**练习题目**
将材料开头至含有“pos(359,94)”的一行（含两端）之间的各行重新写出，把其中的“screenshot”替换为“screen capture”，其余内容一律保持原样。

词语与元素定位条目:
------------------------------------------------------------
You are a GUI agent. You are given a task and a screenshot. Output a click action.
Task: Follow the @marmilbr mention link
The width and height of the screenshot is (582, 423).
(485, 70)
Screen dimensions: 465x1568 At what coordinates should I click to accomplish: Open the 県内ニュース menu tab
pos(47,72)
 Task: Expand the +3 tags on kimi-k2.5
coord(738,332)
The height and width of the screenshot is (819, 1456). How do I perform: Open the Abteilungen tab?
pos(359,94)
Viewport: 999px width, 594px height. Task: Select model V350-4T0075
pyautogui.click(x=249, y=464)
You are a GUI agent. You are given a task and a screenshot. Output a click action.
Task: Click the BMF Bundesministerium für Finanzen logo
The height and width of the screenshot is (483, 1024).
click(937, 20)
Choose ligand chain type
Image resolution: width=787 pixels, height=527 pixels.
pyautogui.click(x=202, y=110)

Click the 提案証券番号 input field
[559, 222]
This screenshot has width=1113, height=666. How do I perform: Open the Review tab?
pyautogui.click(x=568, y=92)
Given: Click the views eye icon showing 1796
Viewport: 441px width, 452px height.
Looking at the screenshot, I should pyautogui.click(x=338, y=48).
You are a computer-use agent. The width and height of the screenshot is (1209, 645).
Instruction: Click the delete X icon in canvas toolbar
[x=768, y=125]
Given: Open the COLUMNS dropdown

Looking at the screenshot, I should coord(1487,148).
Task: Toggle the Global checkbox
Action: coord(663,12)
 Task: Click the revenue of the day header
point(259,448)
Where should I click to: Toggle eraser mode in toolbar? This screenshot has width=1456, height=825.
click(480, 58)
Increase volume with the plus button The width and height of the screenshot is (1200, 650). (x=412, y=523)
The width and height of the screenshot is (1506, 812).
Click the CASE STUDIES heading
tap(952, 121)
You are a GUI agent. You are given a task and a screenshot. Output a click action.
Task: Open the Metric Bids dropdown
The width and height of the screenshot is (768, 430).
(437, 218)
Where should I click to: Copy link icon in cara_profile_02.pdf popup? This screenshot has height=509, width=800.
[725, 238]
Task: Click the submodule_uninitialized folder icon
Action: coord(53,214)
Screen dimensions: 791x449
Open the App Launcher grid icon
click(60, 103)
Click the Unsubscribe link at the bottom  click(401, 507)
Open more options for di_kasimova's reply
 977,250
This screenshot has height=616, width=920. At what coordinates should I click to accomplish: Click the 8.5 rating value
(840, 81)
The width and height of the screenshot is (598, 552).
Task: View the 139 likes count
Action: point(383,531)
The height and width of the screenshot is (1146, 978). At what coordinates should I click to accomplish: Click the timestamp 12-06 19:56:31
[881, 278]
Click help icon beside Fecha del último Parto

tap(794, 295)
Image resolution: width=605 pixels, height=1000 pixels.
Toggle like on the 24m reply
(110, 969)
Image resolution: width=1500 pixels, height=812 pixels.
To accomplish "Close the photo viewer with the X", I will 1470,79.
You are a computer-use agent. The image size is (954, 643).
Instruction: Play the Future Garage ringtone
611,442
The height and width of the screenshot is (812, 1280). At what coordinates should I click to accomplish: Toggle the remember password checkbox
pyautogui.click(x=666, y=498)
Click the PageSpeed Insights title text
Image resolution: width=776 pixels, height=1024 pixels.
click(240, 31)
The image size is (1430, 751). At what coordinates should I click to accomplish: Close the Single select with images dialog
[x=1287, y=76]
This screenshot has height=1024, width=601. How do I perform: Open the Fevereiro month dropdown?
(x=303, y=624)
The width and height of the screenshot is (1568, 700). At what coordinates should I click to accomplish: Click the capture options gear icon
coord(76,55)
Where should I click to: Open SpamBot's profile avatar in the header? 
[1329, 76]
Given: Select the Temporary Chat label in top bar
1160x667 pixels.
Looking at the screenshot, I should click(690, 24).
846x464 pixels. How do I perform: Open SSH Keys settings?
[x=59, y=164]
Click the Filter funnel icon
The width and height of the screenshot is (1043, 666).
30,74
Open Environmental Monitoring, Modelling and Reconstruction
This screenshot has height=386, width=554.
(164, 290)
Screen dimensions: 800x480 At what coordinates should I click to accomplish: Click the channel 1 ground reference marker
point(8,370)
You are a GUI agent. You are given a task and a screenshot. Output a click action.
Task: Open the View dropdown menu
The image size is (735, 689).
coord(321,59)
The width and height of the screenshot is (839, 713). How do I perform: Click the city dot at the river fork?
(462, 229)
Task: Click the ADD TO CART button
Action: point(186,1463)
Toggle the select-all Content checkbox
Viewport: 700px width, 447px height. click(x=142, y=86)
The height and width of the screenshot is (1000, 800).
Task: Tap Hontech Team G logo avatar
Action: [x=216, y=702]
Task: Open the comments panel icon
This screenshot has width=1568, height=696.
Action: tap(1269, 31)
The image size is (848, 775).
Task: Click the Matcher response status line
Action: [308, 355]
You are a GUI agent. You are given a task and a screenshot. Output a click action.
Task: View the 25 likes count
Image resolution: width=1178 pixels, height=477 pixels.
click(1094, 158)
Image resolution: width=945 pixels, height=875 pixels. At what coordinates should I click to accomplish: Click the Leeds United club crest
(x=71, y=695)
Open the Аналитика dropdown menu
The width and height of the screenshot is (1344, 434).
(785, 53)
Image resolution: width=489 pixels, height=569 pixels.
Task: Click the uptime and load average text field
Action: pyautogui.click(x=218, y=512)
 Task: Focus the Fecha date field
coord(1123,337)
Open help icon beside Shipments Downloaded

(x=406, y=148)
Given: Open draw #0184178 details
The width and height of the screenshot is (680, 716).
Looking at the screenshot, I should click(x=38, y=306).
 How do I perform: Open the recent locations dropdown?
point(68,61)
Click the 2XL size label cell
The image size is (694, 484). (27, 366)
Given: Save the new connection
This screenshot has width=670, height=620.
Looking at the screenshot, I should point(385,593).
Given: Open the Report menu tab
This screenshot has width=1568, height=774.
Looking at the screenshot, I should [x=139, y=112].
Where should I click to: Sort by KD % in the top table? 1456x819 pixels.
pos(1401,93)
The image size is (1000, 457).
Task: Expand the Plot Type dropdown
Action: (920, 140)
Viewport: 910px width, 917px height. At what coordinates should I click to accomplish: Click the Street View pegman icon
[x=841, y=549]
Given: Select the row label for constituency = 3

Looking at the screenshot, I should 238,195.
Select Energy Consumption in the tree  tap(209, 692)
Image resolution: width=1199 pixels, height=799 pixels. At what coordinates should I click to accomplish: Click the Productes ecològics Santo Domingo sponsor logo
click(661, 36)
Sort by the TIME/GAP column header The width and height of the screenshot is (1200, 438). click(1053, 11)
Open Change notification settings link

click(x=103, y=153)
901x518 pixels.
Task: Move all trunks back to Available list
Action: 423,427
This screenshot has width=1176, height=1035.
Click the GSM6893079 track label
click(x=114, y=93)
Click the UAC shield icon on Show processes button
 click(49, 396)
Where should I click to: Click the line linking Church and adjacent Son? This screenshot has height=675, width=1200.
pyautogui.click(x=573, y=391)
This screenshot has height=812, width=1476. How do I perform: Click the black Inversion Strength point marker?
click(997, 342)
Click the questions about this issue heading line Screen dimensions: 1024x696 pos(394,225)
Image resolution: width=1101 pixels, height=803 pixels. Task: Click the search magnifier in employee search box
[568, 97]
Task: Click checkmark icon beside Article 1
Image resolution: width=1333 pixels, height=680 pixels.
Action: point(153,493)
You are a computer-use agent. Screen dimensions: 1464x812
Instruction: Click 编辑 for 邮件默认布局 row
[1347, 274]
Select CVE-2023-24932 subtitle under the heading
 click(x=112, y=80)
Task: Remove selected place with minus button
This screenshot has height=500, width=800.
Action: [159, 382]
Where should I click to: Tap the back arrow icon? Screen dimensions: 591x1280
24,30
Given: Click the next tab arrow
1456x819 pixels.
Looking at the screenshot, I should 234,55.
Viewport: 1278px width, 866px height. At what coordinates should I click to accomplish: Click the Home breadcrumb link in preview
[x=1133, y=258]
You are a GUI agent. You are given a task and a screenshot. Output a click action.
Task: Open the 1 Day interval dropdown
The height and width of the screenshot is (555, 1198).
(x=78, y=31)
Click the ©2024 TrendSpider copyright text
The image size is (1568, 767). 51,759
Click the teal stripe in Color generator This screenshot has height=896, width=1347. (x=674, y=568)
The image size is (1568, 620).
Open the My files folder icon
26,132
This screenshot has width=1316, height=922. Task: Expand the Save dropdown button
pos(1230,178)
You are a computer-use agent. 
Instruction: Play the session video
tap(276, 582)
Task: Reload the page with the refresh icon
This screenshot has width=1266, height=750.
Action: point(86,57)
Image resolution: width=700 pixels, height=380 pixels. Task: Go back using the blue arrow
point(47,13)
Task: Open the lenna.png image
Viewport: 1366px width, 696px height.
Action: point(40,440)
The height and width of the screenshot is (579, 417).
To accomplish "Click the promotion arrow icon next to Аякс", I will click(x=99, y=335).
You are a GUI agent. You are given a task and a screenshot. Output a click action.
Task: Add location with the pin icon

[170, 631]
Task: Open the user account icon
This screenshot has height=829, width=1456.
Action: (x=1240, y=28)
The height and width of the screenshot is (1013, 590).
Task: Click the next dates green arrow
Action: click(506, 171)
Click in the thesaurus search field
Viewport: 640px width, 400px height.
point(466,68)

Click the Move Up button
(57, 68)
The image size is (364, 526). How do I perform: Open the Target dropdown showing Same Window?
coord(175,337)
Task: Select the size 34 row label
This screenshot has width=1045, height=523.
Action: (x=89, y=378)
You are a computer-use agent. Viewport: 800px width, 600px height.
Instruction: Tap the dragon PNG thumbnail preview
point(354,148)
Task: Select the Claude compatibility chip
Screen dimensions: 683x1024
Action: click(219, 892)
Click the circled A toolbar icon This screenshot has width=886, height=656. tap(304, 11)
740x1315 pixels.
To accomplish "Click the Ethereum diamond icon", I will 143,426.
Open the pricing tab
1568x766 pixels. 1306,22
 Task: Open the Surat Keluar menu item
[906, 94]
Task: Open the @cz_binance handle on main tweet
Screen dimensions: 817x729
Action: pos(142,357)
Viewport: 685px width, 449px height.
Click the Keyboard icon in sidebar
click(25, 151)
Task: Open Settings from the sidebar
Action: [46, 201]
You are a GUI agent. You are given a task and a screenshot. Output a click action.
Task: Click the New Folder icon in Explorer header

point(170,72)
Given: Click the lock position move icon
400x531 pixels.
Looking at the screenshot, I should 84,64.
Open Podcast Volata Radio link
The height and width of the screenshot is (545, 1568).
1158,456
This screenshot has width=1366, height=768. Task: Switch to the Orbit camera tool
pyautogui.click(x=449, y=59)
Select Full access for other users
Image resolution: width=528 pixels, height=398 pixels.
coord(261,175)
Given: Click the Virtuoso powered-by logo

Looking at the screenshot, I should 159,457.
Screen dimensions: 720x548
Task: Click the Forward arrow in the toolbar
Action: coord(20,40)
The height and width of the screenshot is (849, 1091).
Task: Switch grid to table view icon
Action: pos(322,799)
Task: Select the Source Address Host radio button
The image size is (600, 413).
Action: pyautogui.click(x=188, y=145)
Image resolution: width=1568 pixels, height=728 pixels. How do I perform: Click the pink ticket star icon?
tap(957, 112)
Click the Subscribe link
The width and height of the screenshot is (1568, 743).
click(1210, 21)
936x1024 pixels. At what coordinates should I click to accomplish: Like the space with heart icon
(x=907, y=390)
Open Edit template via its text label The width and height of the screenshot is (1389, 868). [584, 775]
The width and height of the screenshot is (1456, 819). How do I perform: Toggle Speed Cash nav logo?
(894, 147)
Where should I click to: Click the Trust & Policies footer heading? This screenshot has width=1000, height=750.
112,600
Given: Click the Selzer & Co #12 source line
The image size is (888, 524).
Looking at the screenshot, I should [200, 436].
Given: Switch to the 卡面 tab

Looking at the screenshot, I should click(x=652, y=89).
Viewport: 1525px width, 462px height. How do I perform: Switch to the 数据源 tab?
------------------------------------------------------------
**本题结果**
You are a GUI agent. You are given a task and a screen capture. Output a click action.
Task: Follow the @marmilbr mention link
The width and height of the screen capture is (582, 423).
(485, 70)
Screen dimensions: 465x1568 At what coordinates should I click to accomplish: Open the 県内ニュース menu tab
pos(47,72)
 Task: Expand the +3 tags on kimi-k2.5
coord(738,332)
The height and width of the screen capture is (819, 1456). How do I perform: Open the Abteilungen tab?
pos(359,94)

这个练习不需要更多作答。